The histogram is unimodal and symmetric, and appears to be
approximately normally distributed. In the first bin, the density
appears to be around 0.07. In the second bin, the density appears to be
around 0.09. In the third bin, the density appears to be around
0.07.
- Write an R function that computes kernel density estimates using a
Gaussian kernel with \(h=2\). Validate
your implementation against R’s built-in density() function.
\[
\hat{f}_h(t) = \frac{1}{nh}\sum_{i=1}^n K\left( \frac{t-t_i}{h}\right),
\ \ \text{ where } \ \ K(u) = \frac{1}{\sqrt{2\pi}} e^{-u^2/2}.
\]
I will begin with creating my estimation for a Gaussian kernel with
h=2.
Gaussian <- function(t, data, h) {
n <- length(data)
sapply(t, function(x) {
mean(dnorm((x - data) / h)) / h
})
}
Next, I will validate against R’s built-in density function.
t_grid <- seq(min(y) - 2, max(y) + 2, length.out = 200)

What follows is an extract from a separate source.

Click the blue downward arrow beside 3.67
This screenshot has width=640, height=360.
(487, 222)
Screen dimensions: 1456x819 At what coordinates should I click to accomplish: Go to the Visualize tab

plot(t_grid, Gaussian(t_grid, y, h = 2),
type = "l", col = "orange", lwd = 2,
main = "Gaussian (h = 2)",
xlab = "Failure Time", ylab = "Density")
lines(density(y, kernel = "gaussian", bw = 2),
col = "blue", lty = 2)
legend("topright",
legend = c("My Gaussian", "R's Built-in function"),
col = c("orange", "blue"), lty = c(1, 2))

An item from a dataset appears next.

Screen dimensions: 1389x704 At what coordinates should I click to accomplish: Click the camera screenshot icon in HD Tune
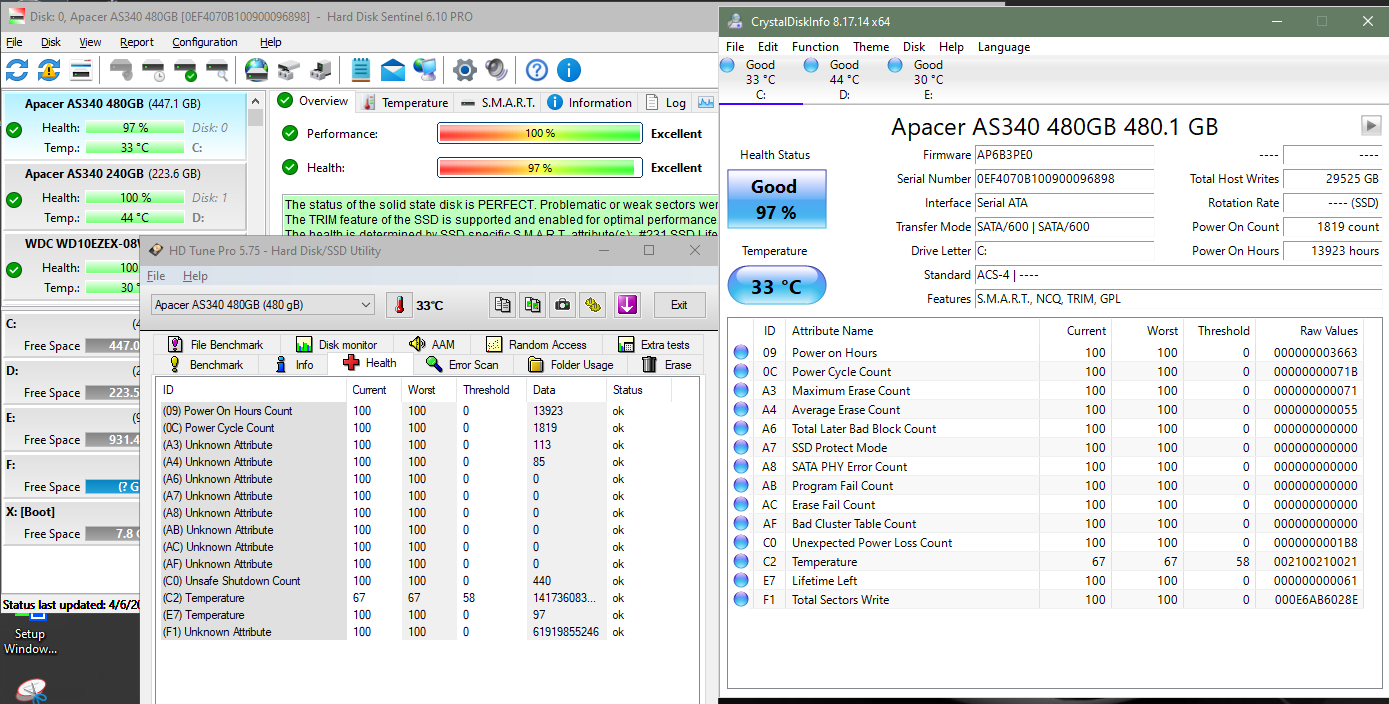564,305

As seen above, my estimation using a Gaussian kernel with h=2 matches
up perfectly with R’s built-in density() function. This successfully
validates the function that I created.
- Write a custom R function that computes kernel density estimates
using the Epanechnikov kernel with \(h=2\). Validate your implementation by
comparing results with R’s built-in density() function for Gaussian
kernel estimation.
\[
\hat{f}_h(t) = \frac{1}{nh}\sum_{i=1}^n K\left( \frac{t-t_i}{h}\right),
\ \ \text{ where } \ \ K(u) = \frac{3}{4}(1 - u^2) \ \ \text{ for } \ \
|u| \le 1.
\]
I will begin with creating my estimation for a Epanechnikov kernel
with h=2.
Epanechnikov <- function(t, data, h) {
n <- length(data)
sapply(t, function(x) {
u <- (x - data) / h
mean(0.75 * (1 - u^2) * (abs(u) <= 1)) / h
})
}
Next, I will validate against R’s built-in density function.

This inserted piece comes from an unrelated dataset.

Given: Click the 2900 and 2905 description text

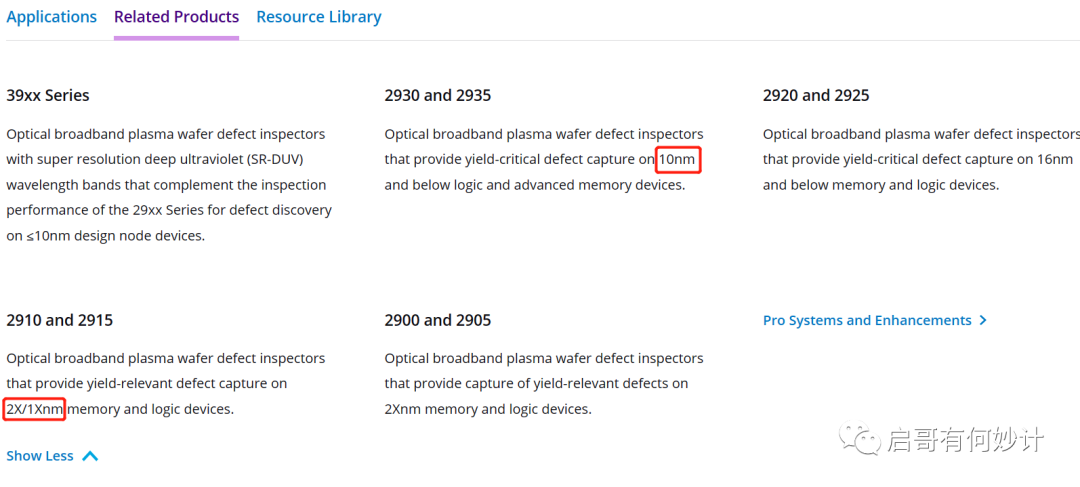Looking at the screenshot, I should (x=544, y=384).
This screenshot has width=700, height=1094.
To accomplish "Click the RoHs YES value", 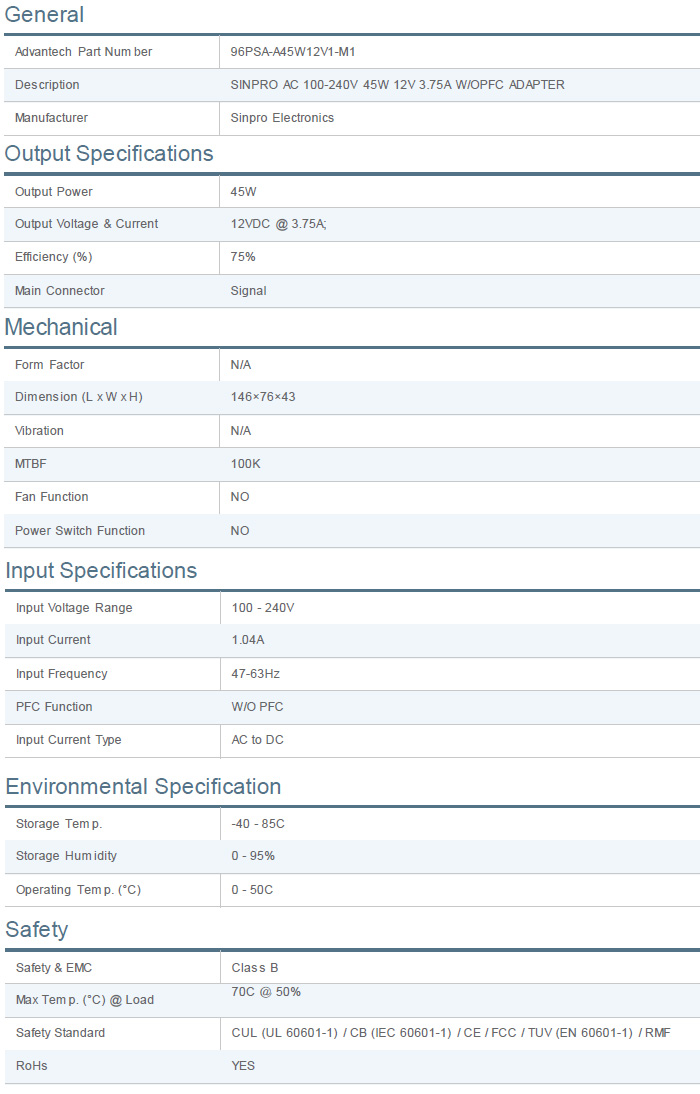I will 243,1066.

plot(t_grid, Epanechnikov (t_grid, y, h = 2),
type = "l", col = "orange", lwd = 2,
main = "Kernel Density Estimates",
xlab = "Failure Time", ylab = "Density")
lines(density(y, bw = 2), col = "blue", lty = 2)
legend("topright",
legend = c("Epanechnikov KDE", "Gaussian KDE"),
col = c("orange", "blue"), lty = c(1, 2))

My Epanechnikov kernel matches up with the same patterns shown by
that of R’s built-in function’s estimation. This successfully validates
my Epanechnikov kernel function. The Epanechnikov kernel shows more
variability and sharper peaks than the smooth pattern of the Gaussian
kernel. However, the overall trends are the same between the two.
- How does the choice of kernel (Gaussian vs. Epanechnikov) affect the
density estimate? For both kernel estimators applied to this dataset,
what happens when we select \(h=1.5\)
versus \(h=2.5\)?
Both kernels provide similar information regarding this data set,
however, their appearences show some differences between one another.
The Epanechnikov kernel has a sharper peak than the Gaussian kernel,
which was seen in the graphically comparisons of both kernels. The
Gaussian kernel has a more broad range, while the Epanechnikov kernel is
more compact, with a sharper peak as opposed to a gradual curve like the
Gaussian kernel.
A lower bandwidth like h = 1.5 would have more variability, and a
less smooth estimate. On the other hand, a higher bandwidth like h = 2.5
would have a smoother estimate, but less of a noticeable peak in its
visualization. The bandwidth used in the previous parts b and c of h = 2
is a good middle ground between these two bandwidths.